ELEMENTALLY MENTAL. A Buell Firebolt Ice Racer from Sweden’s NCCR
Written by Andrew Jones
We wear our hearts on our sleeves when it comes to bikes that inhabit the edges of the modern custom scene. To put it simply, the more unique and esoteric they are, the better we like them. And we’d put money on the fact that today’s bike is just about as esoteric as you’ll find anywhere. Faced with the task of building a test mule for self-developed moto race frames, Sweden’s NCCR – or ‘Northern Classic, Custom & Race’ – were also staring down the barrel of a brutal Northern winter. Their solution? An insane Buell Ice Racer slash moonshine runner that’s hot enough to turn ice into fire.
NCCR is a family company located about 350 kilometres (220 miles) north of Stockholm. For those who didn’t pay attention in high school geography, that’s way up there. Hell, it’s so far north, it makes Moscow look like Sydney. The Krüper family has worked closely for more than 20 years with Buell and Erik Buell Racing motorcycles, but now they’ve gone over the top with tube chassis builders ME-Racing and steel makers SSAB to create this beautifully mythical Norse beast.
In the middle of working on their Rotax-powered V-Twin Superbike, Julia Krüper, mother Birgit and father Jens decided to have some fun. “The Rotax project is great, but we are still at the CAD stage; I really needed to take a break and get my hands dirty”, Julia recalls. With a knowing smile, Birgit adds, “We wanted to build something beyond the usual; nothing ‘out of the box’ and something without any of the usual custom bike limitations or stereotypes.”
The bike started as a Buell XB9R and kept its fuel-in-frame concept, but NCCR combined their SSAB Backbone frame with steel tubes and twin tubular fuel cells with an integrated fuel pump to supply the stock injection system. The bike still carries its factory forks and swing-arm, while the wheels are from a donor bike. As you no doubt will have noticed, the rubber has a special modification to cope with the harsh northern winters and the bike now rolls on 25mm speedway ice spikes. Shins beware.
“Weather protection and visibility is important in the dark winter months up here,” Birgit says. “So we gave the bike a fairing and twin LED front lamps together with some safety stripes which can save you from rampaging trucks that inhabit the brutal, icy wastelands.” Riffing on this thought, mother and daughter sat down and came up with a story describing what it will be like in 20 years from now to ride North in winter.
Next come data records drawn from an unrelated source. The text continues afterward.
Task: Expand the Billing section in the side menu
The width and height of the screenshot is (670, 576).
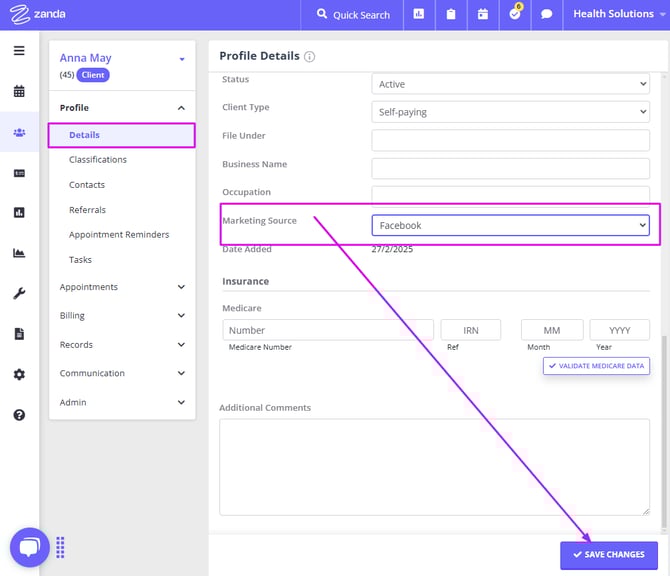Action: (x=122, y=316)
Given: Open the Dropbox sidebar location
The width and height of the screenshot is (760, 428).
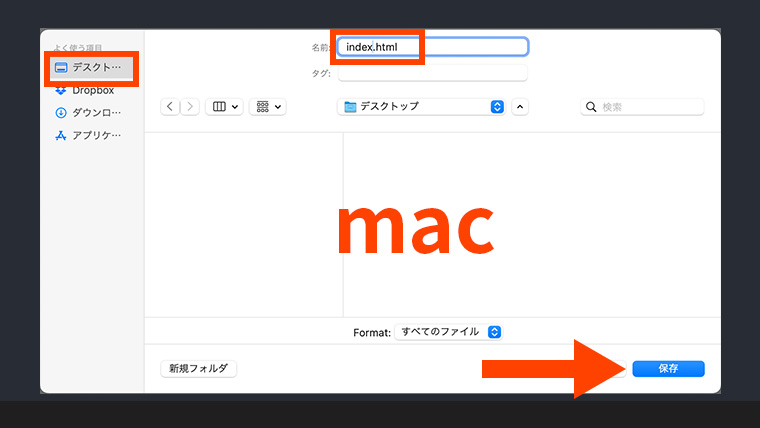Looking at the screenshot, I should [94, 90].
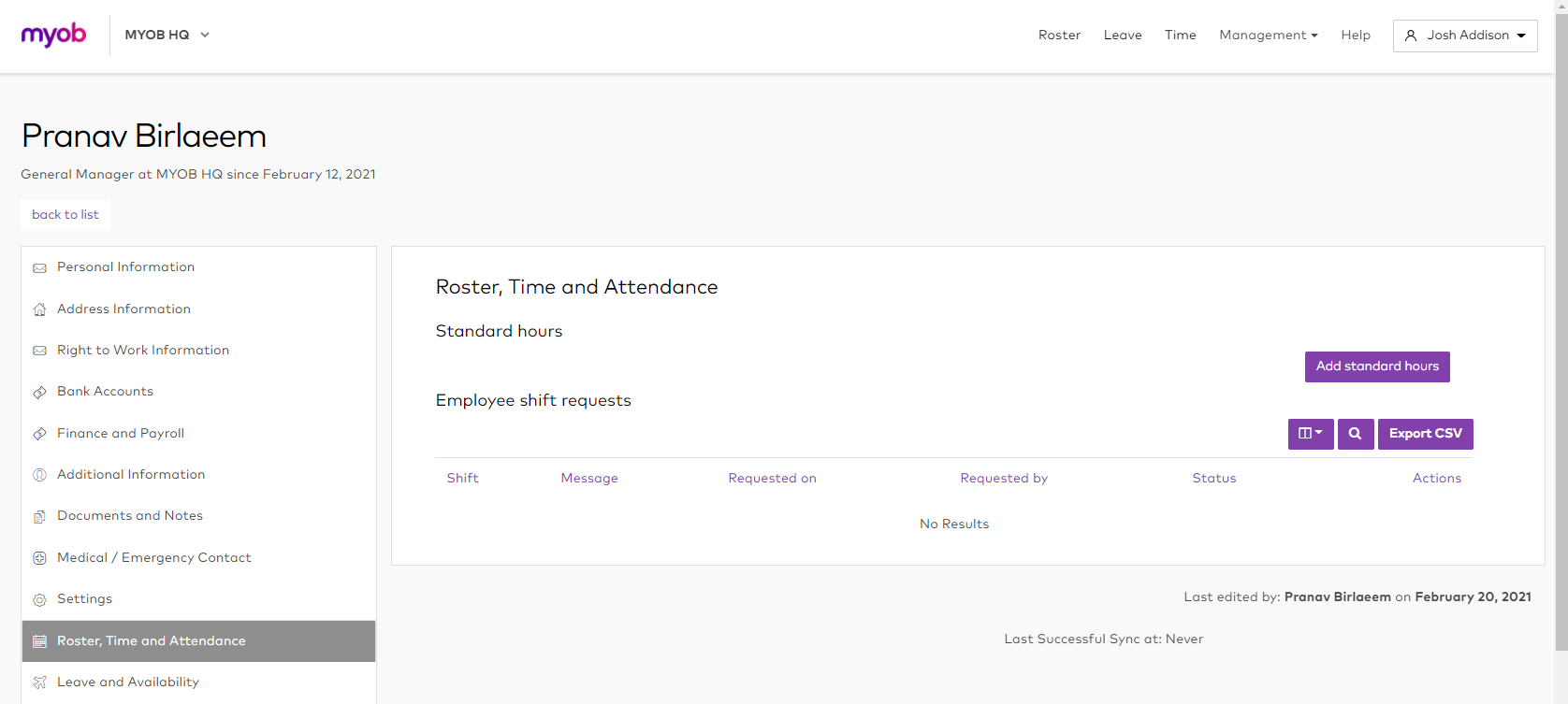Go to Finance and Payroll section

[x=121, y=434]
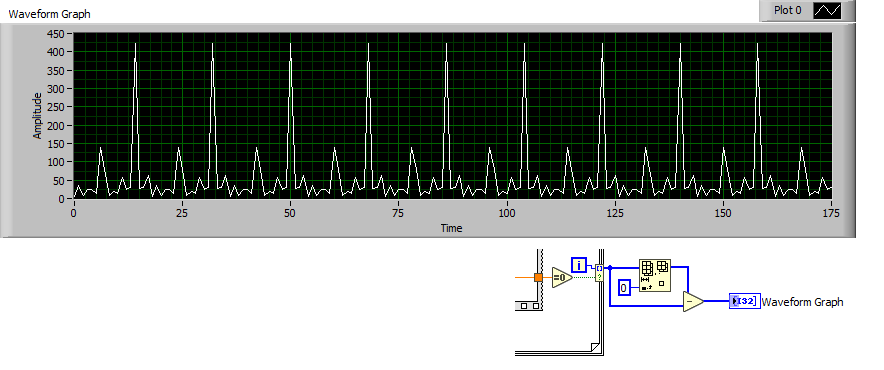
Task: Select the I32 Waveform Graph indicator terminal
Action: pyautogui.click(x=744, y=301)
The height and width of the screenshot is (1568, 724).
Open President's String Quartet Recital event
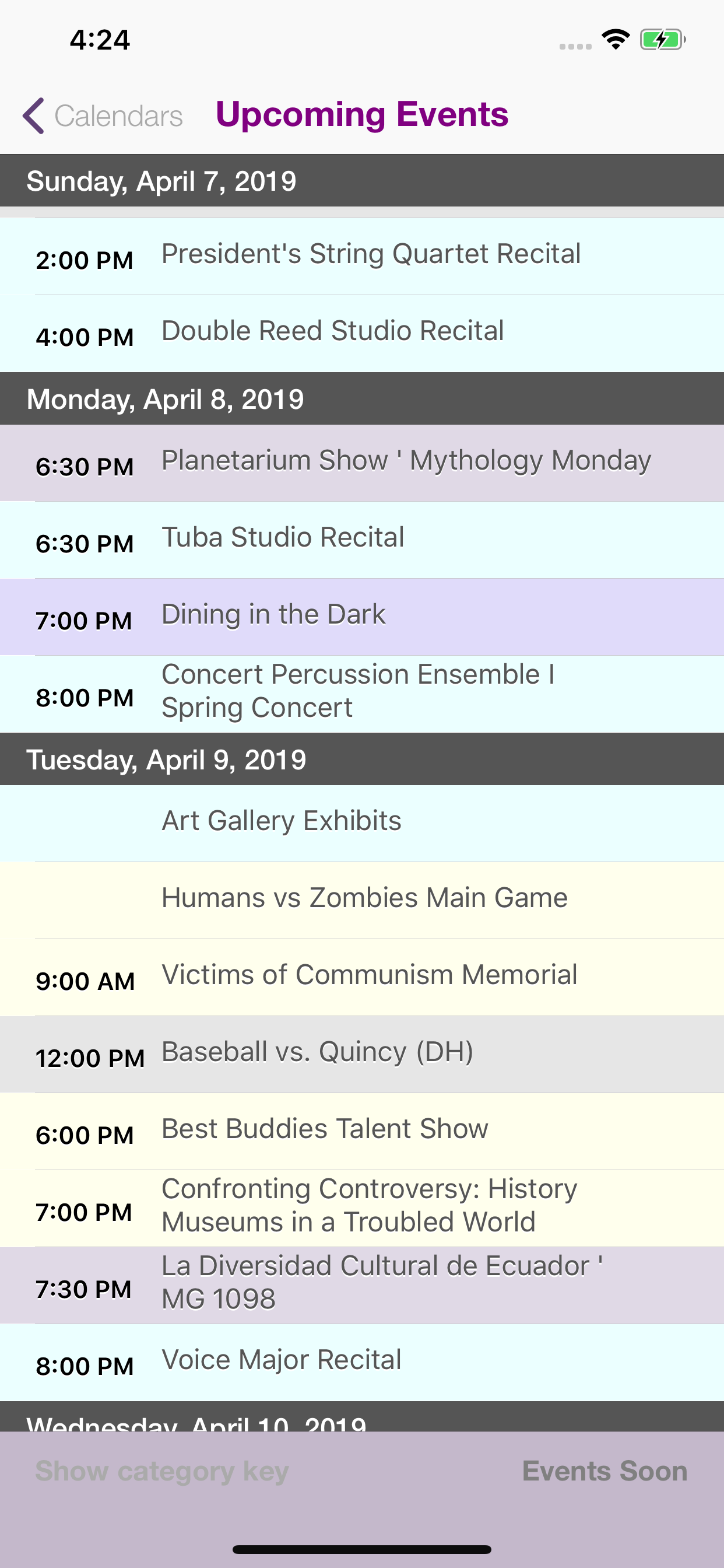[362, 256]
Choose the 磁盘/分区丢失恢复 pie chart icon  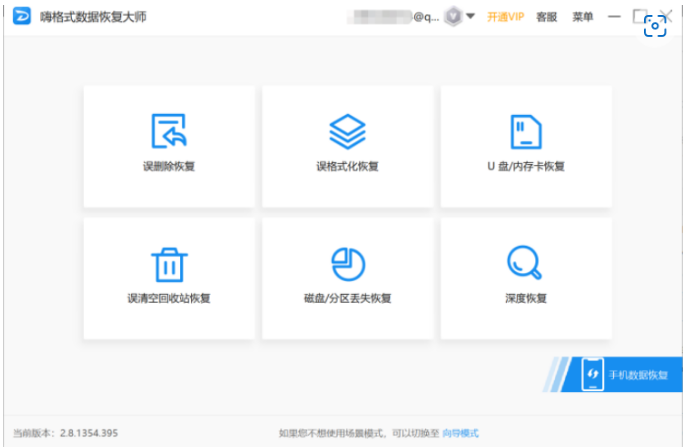point(347,264)
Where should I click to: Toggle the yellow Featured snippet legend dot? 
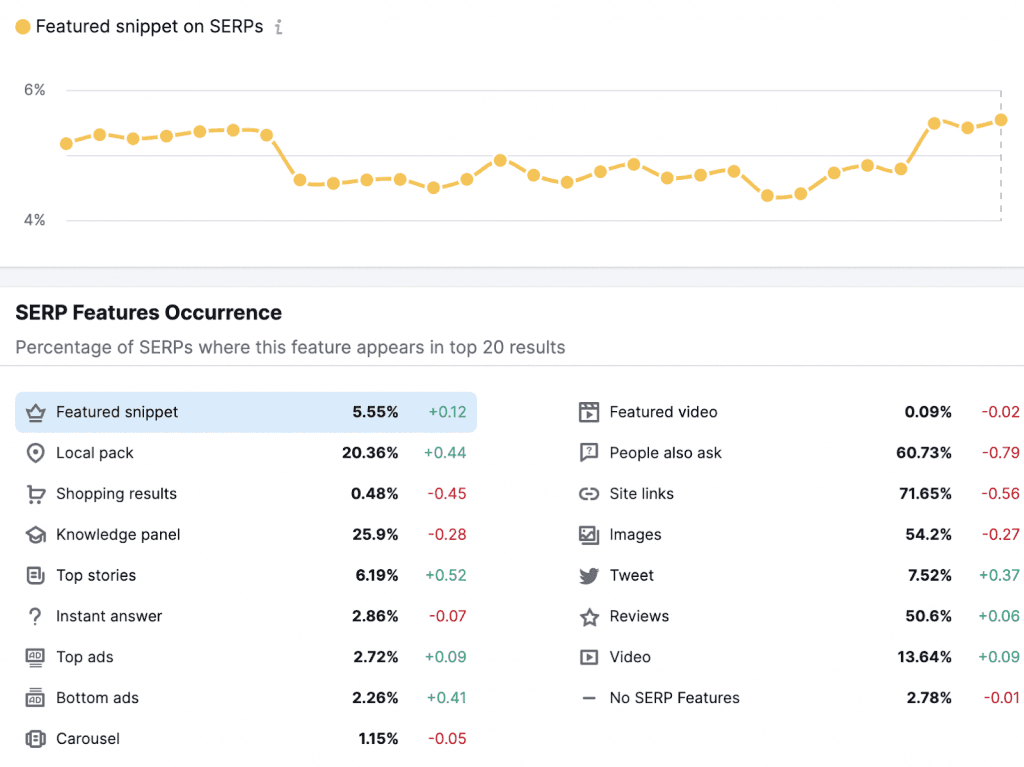[x=23, y=27]
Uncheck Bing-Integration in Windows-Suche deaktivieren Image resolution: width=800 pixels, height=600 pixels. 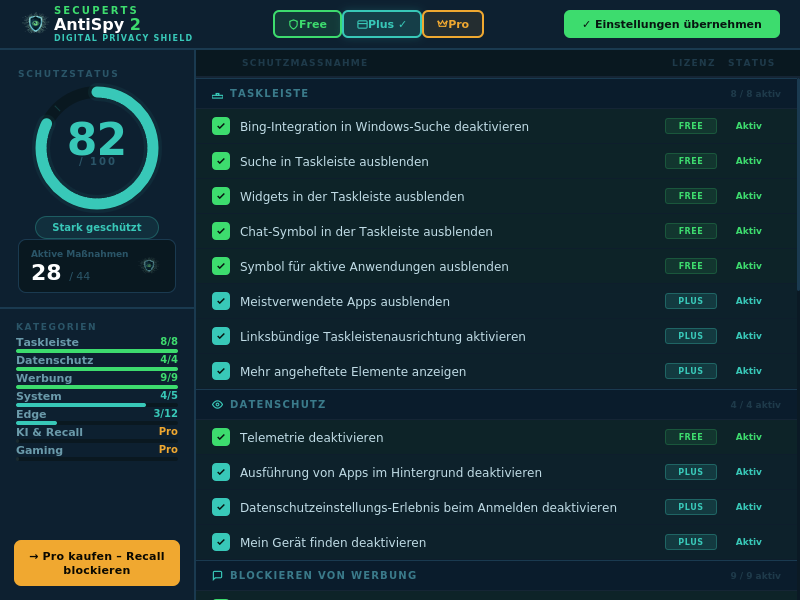coord(221,126)
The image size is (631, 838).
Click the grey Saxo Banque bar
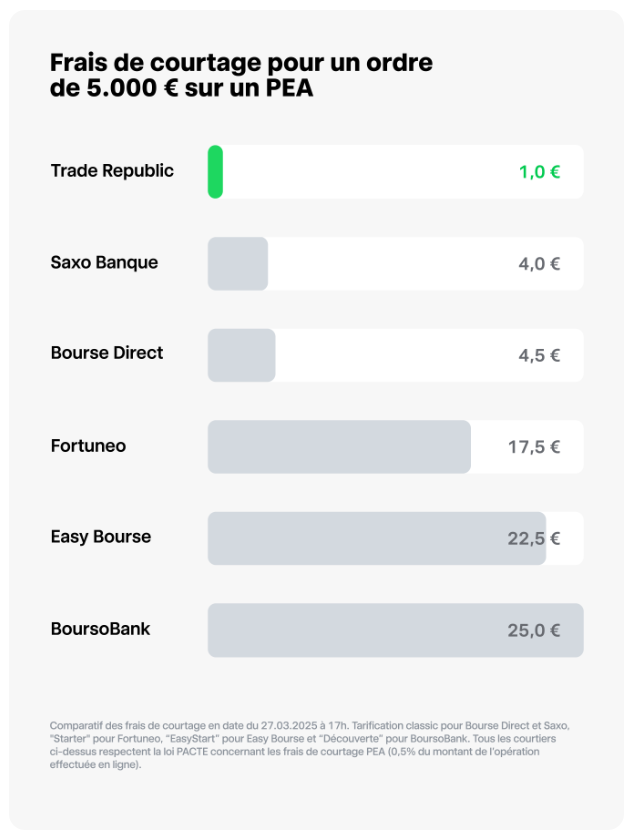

“The world will either be electric or post-apocalyptic by then and fuel probably won’t be available anymore. Winters might be less cold, but weather protection would still be necessary. Even if cheap EU imports have ruined the Swedish Moonshine tradition, the self-distilled booze is still a reliable fuel source up north and probably will stay that way in 20 years from now.”
So, the idea was to weld two fuel cells on each side of their custom steel frame. “We will need to go from village to village to hang with the locals and buy the booze. Also, that design will give us the perfect spot to mount a big backpack”, Julia notes. The Firebolt’s engine and factory race kit was kept untouched, but the injection system was converted from top-filling to side-sucking and got an E85 mod to handle the ingestion of illegal alcohol.
Incidentally, the spikes were leftovers from NCCR’s 238 km/h world record ice speed run back in 2009 with stunt rider Craig Jones on Lake Dellen. Now that the ladies had the main parts for their Nordic wastelands project together, the cravings for dirty hands were about to be answered; things began with the construction of the twin tanks and progressed quickly from there. Spikes, moonshine, the apocalypse and world speed records. Could this bike be any bloody cooler?
The front fairing is a reproduction of a 250 Puch race bike from the 60’s and was made by Kent Riches from Airtech in California. The LEDs are road legal 4.5 inch Bates-style items out of NCCR´s own store and are apparently perfect for Swedish winter nights. The store also produced a Highsider Apollo all in one taillight, brake light and blinker combo, which fit snugly into the end of the steel tubes under the seat.
A lithium ion battery now sits along with the other electrics in the modified Buell XB fairing carrier. Out back, a Wilbers rear shock was used to get rid of the original external reservoir. And finally, more steel tube was used to provide exhaust crash protection and NCCR’s in-house leather department made the suitably Spartan seat and grips.
The icing on the cake was when NCCR got an invitation from the SSAB for a photoshoot in their Borlänge steel mill. “It was really cool to see where the steel we use comes from”, says Birgit. Julia adds, “The mill had so many great locations, we’ll definitely come back next year to shoot when we have our superbike with the custom trellis frame finished.”